Wolfe has in her possession hundreds of documents and articles detailing the history of Crystal Springs and the current battle against Perrier and the Thomases. The surrounding community was originally socialist, and old deeds call into question whether any one person can rightfully claim ownership. There was a battle back in the '20s when a fence was erected, but Wolfe says the fight ceased when the fence came down.

The most valuable of those articles, maps and deeds are kept under lock and key for Wolfe by a friend. She asks that I not print who. Can't be too careful.

Undiscovered, a little afraid, we all retreat to the cover of the woods.



"If you were on the trail, you were trespassing," says Susan Stephens, the former president of the University of South Florida's Student Environmental Association, who has known Wolfe for about a year. The two worked side by side last fall when Save Our Springs held a protest attempting to prove the navigability of the spring in the hope that the federal government might step in and stop the pumping.

It's doubtful the two will work together again.

"I have mixed impressions," Stephens says of Wolfe. "Up until a couple of weeks ago, I thought she was a really good example of grass-roots at its best. Someone whose energy was just really focused into this spring issue."

The mixed part of it comes in, she says, because "Terri's a little bit of a loose cannon. I kind of knew that, but I hadn't really seen it up close and personal."

She saw it when she attended a Hillsborough County Commission meeting with Loeblich and Wolfe. At Wolfe's request, Stephens went along with them prior to the meeting and documented, on video and film, "the no-flow situation" at Crystal Springs.

"Stew had specifically told her prior to the meeting `to` be careful what she said, and don't bring any attention to the fact that we had trespassed," says Stephens. "They knew we were trespassing, but it's better left unsaid.

"First thing out of `Wolfe's` mouth was, ‘I did not trespass.'"

Stephens continues: "I'm sorry, but not only was she blatantly lying, but I think she red-flagged the situation, and she also kind of pointed a finger, like ‘I didn't, but maybe somebody else did.'

"An environmentalist, a conservationist, wouldn't go out of his way to do something like that. They have more sense than that. And they protect their sources, and there's a certain kind of ethics involved. I think Terri violated that ... I totally lost respect for her at that point.

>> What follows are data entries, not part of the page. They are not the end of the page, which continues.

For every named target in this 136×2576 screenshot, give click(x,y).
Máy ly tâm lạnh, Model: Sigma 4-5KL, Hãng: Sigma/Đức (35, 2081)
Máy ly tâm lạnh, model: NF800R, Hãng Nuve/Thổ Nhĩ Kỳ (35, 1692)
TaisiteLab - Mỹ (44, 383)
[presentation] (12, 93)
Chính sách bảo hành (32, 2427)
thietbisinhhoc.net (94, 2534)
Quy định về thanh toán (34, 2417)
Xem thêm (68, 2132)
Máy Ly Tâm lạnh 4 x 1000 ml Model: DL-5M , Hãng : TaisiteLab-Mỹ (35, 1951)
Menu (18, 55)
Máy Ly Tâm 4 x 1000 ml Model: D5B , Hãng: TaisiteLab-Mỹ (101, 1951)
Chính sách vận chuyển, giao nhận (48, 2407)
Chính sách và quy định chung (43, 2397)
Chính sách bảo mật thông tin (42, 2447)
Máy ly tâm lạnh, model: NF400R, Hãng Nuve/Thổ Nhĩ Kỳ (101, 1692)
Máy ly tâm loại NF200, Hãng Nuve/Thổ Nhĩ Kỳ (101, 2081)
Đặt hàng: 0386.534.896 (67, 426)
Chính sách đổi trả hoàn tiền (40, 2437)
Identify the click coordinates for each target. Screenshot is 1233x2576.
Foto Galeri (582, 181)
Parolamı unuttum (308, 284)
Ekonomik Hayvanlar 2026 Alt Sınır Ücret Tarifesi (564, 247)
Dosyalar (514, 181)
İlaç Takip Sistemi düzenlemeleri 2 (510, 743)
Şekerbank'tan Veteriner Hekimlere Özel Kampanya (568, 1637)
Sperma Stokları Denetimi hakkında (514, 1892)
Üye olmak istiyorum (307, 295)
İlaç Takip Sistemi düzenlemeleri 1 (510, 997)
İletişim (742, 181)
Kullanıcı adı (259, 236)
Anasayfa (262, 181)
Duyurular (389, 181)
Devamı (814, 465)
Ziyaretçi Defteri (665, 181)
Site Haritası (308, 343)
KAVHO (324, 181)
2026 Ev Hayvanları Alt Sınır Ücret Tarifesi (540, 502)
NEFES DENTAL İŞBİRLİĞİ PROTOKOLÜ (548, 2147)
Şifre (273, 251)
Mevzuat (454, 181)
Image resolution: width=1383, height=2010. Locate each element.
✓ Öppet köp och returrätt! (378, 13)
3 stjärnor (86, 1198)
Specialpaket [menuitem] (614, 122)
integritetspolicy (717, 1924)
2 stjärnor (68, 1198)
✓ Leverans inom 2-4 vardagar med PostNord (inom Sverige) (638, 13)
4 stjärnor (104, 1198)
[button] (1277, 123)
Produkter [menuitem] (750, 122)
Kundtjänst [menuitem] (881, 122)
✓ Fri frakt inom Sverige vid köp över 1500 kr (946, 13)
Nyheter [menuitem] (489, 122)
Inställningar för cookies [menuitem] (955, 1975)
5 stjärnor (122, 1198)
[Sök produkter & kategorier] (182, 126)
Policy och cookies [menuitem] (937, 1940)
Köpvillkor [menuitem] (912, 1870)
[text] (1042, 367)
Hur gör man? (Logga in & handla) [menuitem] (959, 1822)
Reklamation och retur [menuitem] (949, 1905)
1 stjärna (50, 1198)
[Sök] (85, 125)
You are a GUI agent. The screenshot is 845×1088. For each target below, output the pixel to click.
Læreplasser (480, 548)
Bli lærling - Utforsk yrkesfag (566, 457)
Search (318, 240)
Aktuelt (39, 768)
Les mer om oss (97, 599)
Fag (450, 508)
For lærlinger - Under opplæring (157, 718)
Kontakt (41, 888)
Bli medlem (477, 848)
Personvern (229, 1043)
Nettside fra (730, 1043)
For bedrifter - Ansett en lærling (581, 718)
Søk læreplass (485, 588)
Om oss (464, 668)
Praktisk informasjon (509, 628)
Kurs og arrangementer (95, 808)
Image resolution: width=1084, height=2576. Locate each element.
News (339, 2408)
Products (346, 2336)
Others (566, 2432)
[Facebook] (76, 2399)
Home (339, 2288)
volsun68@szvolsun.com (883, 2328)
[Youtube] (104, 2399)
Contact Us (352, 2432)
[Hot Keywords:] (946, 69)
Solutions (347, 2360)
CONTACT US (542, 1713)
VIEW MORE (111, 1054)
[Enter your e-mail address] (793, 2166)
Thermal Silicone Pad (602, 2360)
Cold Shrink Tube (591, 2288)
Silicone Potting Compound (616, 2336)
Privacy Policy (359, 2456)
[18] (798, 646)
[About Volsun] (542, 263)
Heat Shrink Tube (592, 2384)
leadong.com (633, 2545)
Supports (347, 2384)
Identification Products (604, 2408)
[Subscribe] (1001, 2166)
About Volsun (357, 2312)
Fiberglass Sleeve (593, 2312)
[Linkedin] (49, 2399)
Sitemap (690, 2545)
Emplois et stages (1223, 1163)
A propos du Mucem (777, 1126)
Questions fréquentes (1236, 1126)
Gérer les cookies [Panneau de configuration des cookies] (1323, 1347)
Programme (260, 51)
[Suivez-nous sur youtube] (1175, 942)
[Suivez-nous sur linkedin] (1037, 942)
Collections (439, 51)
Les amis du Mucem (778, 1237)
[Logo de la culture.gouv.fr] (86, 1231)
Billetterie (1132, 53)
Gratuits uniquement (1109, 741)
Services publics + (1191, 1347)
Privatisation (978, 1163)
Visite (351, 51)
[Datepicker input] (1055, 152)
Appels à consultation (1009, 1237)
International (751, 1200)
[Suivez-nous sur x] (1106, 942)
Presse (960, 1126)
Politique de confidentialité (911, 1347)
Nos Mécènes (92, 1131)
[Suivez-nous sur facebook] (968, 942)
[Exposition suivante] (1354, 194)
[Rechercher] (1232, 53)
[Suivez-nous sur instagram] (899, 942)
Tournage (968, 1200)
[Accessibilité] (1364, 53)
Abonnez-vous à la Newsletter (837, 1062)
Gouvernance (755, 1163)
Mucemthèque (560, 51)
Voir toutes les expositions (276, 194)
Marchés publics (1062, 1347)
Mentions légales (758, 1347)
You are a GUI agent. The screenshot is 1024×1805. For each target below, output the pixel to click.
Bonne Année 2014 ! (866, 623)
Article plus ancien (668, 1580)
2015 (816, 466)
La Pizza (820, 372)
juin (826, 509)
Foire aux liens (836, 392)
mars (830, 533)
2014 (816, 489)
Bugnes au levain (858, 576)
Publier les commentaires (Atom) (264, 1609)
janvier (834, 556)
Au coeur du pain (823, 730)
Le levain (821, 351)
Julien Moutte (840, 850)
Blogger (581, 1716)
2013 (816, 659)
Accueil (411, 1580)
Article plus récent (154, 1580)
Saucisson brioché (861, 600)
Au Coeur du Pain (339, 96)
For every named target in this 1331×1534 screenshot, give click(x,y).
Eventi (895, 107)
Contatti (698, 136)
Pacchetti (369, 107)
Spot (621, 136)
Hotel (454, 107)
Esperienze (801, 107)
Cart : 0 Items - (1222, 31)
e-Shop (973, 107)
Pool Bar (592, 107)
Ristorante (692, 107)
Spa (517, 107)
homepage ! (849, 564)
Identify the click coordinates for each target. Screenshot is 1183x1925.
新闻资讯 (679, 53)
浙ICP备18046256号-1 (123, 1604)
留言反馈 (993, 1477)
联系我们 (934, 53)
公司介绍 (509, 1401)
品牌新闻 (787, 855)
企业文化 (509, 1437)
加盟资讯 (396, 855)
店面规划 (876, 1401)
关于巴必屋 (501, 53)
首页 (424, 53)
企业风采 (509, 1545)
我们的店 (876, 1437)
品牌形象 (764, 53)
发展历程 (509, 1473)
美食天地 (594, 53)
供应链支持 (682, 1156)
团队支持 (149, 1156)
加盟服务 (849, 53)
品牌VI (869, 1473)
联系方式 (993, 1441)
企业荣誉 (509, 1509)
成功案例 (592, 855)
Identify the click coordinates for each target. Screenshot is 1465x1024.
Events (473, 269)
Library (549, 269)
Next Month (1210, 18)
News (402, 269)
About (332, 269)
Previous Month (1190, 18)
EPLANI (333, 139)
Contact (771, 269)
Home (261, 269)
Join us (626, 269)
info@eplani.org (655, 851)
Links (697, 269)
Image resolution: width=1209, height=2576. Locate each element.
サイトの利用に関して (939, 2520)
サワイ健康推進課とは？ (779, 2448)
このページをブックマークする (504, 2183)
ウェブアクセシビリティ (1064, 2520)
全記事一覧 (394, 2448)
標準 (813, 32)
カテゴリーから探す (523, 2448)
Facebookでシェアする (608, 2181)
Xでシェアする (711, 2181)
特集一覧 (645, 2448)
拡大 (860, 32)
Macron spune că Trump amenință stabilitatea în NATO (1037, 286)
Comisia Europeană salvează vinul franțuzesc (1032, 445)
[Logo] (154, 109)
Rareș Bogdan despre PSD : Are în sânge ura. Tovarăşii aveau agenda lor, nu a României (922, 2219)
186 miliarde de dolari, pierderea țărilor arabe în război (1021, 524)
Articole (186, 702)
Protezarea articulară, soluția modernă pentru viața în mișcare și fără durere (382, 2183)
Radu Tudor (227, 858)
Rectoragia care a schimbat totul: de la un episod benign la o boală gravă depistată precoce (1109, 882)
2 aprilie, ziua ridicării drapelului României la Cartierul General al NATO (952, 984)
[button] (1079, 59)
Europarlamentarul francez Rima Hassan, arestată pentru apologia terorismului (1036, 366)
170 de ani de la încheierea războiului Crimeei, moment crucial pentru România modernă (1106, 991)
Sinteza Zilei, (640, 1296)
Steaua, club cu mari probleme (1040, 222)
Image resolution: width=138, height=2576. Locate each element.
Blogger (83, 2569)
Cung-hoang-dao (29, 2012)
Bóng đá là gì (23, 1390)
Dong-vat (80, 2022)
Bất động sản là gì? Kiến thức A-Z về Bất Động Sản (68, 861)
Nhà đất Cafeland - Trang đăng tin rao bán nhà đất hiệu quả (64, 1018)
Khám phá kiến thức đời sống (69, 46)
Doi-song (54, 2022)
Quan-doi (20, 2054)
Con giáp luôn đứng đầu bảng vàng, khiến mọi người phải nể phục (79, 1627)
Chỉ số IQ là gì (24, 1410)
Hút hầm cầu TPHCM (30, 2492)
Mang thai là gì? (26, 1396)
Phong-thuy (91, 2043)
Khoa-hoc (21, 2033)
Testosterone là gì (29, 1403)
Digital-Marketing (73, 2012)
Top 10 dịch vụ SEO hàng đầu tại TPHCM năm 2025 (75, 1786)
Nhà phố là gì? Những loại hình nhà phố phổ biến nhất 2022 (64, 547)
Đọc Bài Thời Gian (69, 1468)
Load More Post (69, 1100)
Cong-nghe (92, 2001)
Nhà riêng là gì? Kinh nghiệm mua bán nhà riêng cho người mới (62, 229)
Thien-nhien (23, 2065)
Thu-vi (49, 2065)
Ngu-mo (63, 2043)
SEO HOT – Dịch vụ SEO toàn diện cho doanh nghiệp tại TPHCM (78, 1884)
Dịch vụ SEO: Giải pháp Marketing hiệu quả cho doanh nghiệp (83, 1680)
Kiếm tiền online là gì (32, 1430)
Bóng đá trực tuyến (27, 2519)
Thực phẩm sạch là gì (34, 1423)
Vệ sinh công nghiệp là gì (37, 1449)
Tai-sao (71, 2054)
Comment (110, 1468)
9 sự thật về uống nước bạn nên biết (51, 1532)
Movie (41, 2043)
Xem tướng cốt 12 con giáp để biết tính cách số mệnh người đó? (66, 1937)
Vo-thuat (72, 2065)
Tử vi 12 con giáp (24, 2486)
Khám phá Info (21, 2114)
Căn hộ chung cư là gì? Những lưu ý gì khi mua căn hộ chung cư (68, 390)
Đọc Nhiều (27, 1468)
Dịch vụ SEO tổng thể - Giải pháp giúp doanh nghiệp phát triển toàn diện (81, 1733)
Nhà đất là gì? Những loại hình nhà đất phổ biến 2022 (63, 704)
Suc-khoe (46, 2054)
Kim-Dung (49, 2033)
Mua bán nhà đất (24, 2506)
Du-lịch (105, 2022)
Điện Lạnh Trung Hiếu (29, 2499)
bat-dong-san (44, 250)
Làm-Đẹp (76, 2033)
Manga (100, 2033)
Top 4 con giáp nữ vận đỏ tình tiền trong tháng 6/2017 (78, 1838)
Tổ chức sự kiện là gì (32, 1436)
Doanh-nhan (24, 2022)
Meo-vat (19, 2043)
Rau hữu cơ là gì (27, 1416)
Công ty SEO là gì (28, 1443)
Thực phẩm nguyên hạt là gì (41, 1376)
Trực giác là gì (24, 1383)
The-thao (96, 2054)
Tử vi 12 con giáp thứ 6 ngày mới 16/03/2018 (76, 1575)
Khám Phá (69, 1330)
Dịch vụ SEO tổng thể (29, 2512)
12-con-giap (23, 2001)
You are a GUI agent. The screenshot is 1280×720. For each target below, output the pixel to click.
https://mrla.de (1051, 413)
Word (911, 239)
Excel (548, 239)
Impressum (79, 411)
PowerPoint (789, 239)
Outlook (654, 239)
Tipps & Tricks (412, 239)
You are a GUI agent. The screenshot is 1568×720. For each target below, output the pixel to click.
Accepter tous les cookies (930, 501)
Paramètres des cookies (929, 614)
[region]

"She has a good cause," Stephens adds. "I support the cause, but I personally have issues with Terri."

Indeed she does. Stephens had nominated Wolfe for a conservation award presented by Chevron. (Yes, that Chevron.) But Stephens' loss of faith in Wolfe was so complete and final that when Chevron called her, Stephens retreated. "It was a cash award, a big promotional deal, fancy dinner in New Orleans, a big deal and, you know, she blew it. She blew it."

In nominating Wolfe, Stephens needed recommendations and some biographical information. Linda Andrews helped out by writing a short biography. In it, she called Wolfe "a voice for the elderly and the generations of children to come."

Andrews herself concedes that Wolfe can be her own worst enemy, which by turn may be detrimental to Save Our Springs.

But, Andrews says, "The thing about Terri is, she cannot be corrupted. She is pure. And there aren't many of us you can say that about."